We are so proud of APK Ambassador Ilse Talamantes and all she does for the community, and we wanted to get to know a little more about her. Read about her parkour journey and what motivates her below.
Give us a brief background about yourself and how you became involved in parkour.
Hi, my name is Ilse Talamantes Fernandez, I’m 25 years old and I’m a graphic designer, working in the marketing department at a Mall. I met parkour thanks to a friend who showed me a video, back in 2010, (can’t remember which one it was) and I got so excited, I thought that was pretty cool and I knew I had to try it someday. After a while, I heard there was a local parkour team, and they had classes, and without giving it a second thought I went to look for them so I could join them. I lasted there 1 year, they showed me how to train, move and do basics. After, I decided to take my one path and left the group because I felt I wasn’t improving there, I felt stuck and I wanted to know how much I could achieve, what other things I could do, also, I got injured pretty bad and had to rest a while.
How has parkour impacted your life?

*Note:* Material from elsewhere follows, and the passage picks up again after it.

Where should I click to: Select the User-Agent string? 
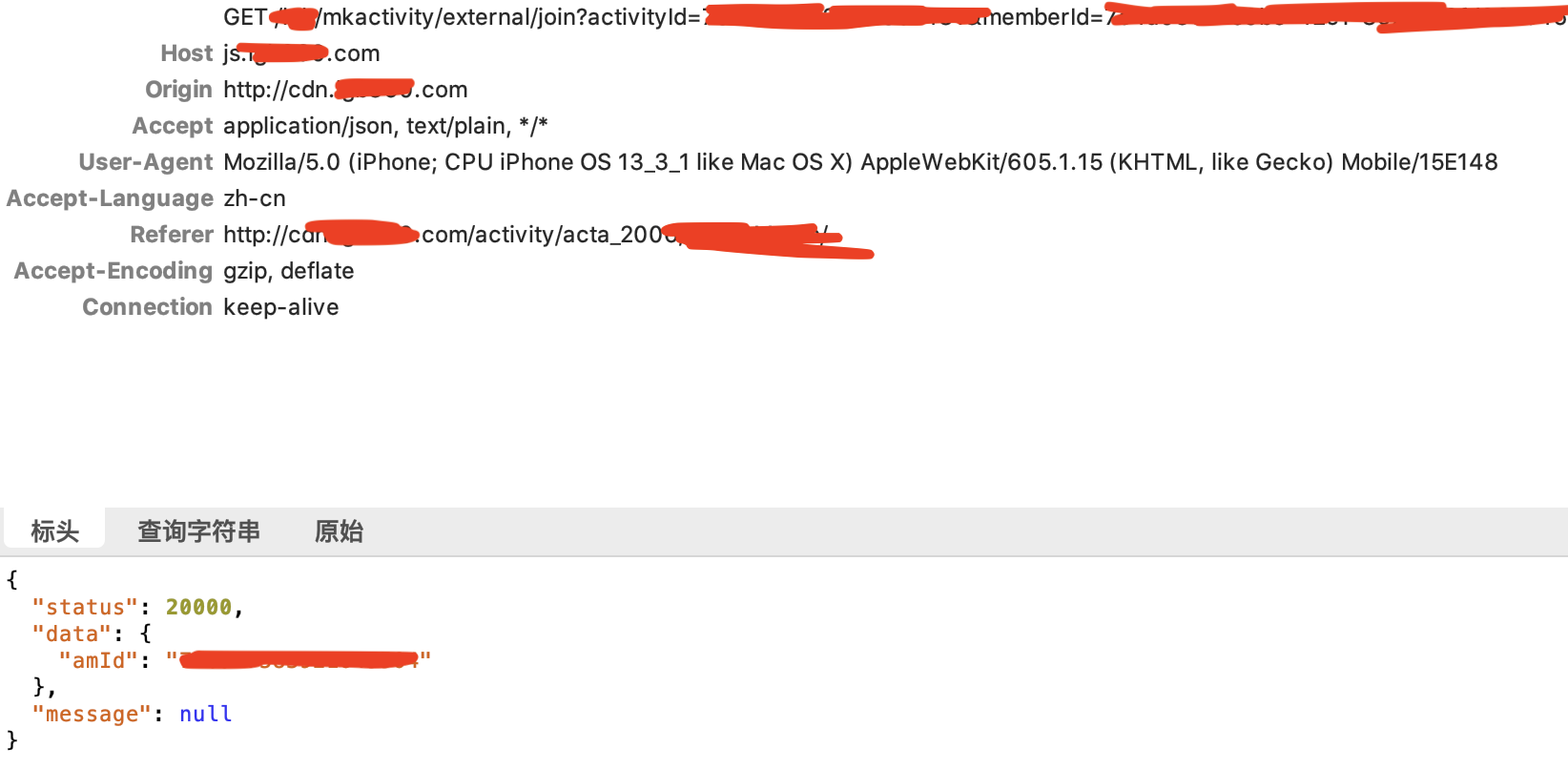pyautogui.click(x=860, y=162)
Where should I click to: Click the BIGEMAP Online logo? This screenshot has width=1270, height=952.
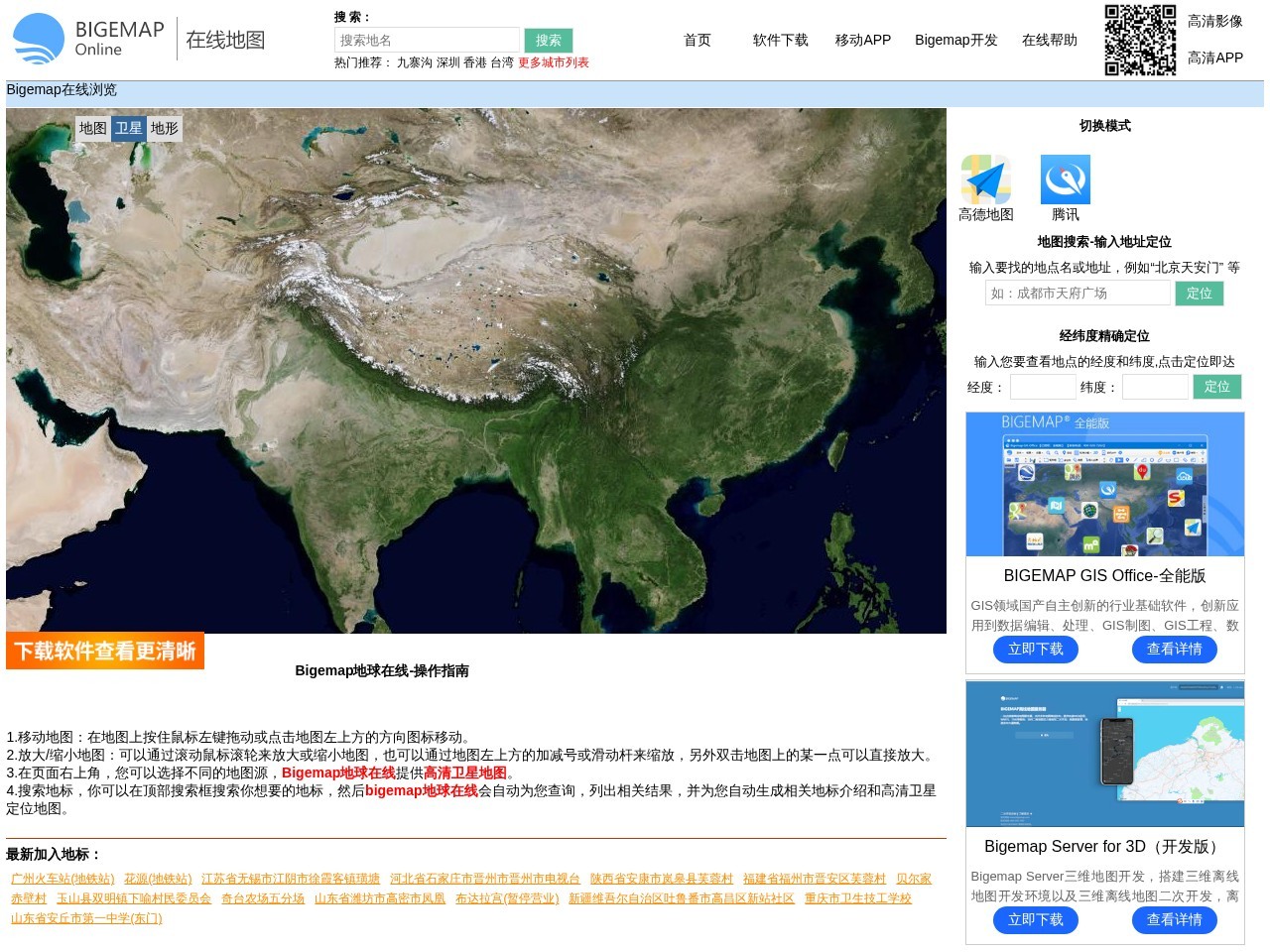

What are some of the positive benefits you have found from this sport?
It really has shown me how something can bring so many people together, and that people can be very supportive. I feel that I have one big family all over the city and also in other parts of the world. I’ve met so many people, I had the chance to go to the San Francisco International Jam twice, and one time to the Seattle Jam and it really feels nice to share something we all love, because I’m in love with parkour. The benefits I’ve found are that I can get out of my daily routine of work and go out to jump, relax and have fun, sometimes alone, sometimes with my fiancée or the parkour community. I also discovered that I can achieve so many things I never knew I could do with hard work and training; it has opened my mind a lot, and made me more outgoing, because I was very shy!
What are some challenges you face in the community and around your area.
The challenges I think we face are the training areas, we don’t have many places to go, we usually train near the beach, in a sports facility, or little spots we found, luckily, we are frontier with San Diego and sometimes we go there and train at the parks or the spots they have. Also that people still don’t know much about parkour and sometimes they judge without knowing what are we really doing. But every time someone approaches to ask, we try to explain in the most basic and simple way to understand it. Also it has helped that we’ve had exhibitions of parkour, and that way, people can see what its really about.
How did that injury affect your training and what did you do in the future to prevent this from re-occurring?
I broke my collarbone doing a bad dive roll, didn’t land it right because I wasn’t ready to do that move. Had to leave my training for 6 months, and after that, I committed myself to do the 365 parkour challenge, which I heard of the second time I went to San Francisco back in 2012. I started it relax and slow, and little by little I recovered my arm strength. With this challenge I really learned what parkour is, I felt a lot of support from a lot of people, and realized that parkour is to prepare your mind and body to gain strength, trust and security. Also that I would never do a move I didn’t feel safe to do.
Do you find it hard to be a Traceuse in a predominately male activity?
In my community it’s been hard to have more than two female practitioners, but I don’t get intimidated by the guys because they are and always have been very supportive, I’ve always felt that friendship. But sometimes I wish I could train with more girls, because we can push ourselves, like I do with my only traceuse friend here, she does something and tells me: “you can do it too! If I could, you can!” or vice versa, because we know we are kind of in the same training level, and we felt with more confidence, but also it’s always nice to see other traceuses, especially if they have an interest to train with other girls.
What advice would you have for women looking to be involved in this sport?
I would tell them that it’s a very beautiful discipline, but don’t rush or lose patience, it all takes time, with determination, training and hard work you can progress, maybe some will progress faster than others, but that’s no reason to compare yourself or be jealous, everyone is different, but with dedication, you will get there. And accept help from the ones that want to help you.
What is your favorite move(s)?
My favorite moves are the sit turn on a rail, I can’t get enough of that move or the precision jumps, those are the first moves I do when I see a rail or a place to jump to precision.
If you had any advice for the next generation of athletes what would you tell them?
Be humble and always give your best; you never know who you may be inspiring. Train safe and be safe.